### Records supplied
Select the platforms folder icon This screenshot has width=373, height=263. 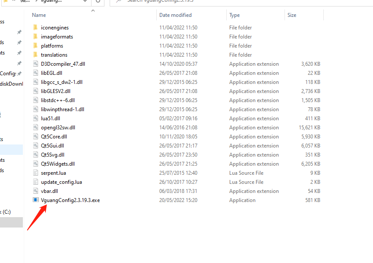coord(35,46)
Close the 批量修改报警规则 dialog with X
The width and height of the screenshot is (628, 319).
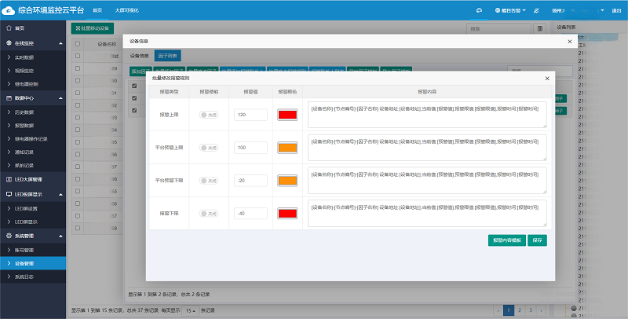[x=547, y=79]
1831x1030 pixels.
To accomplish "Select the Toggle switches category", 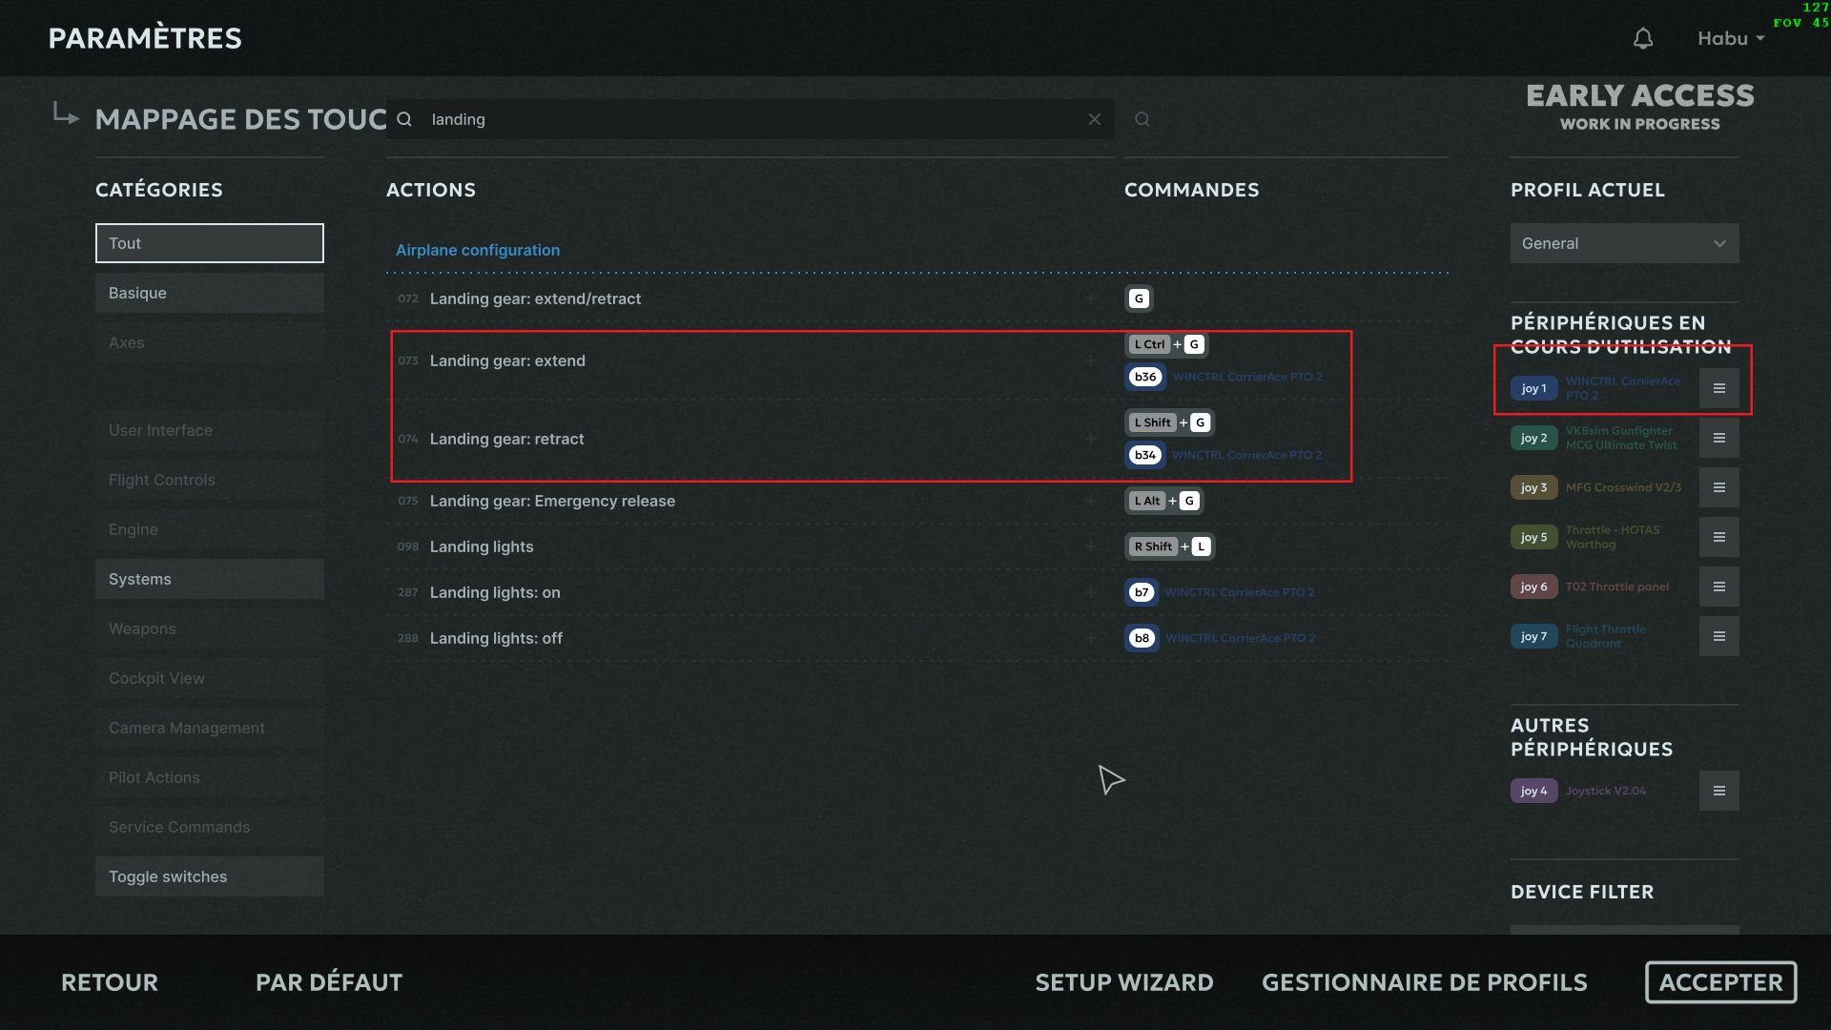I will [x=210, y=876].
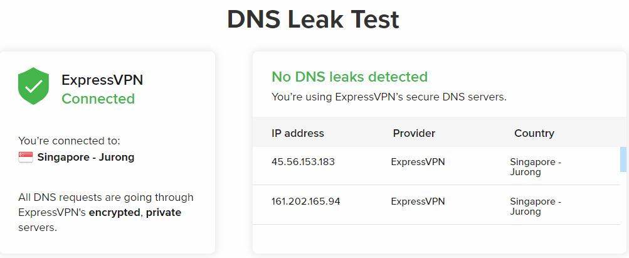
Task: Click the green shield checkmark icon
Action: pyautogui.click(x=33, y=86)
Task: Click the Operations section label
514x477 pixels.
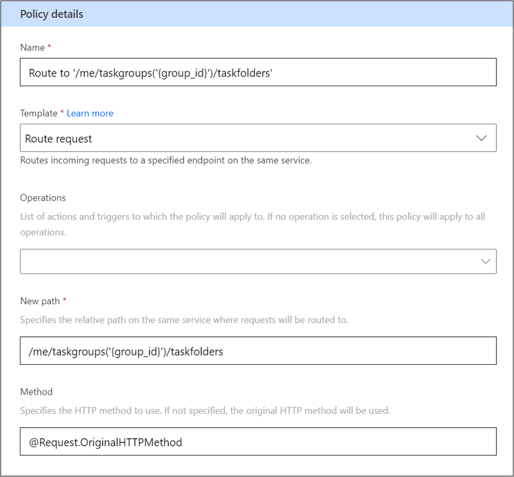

### What you are asked to do
Reproduce exactly the lines from the one with "Task: Click the Operations section label" to the bottom of the listing, both ends included, and nothing else. Skip the pictures.

### Answer for this exercise
Task: Click the Operations section label
514x477 pixels.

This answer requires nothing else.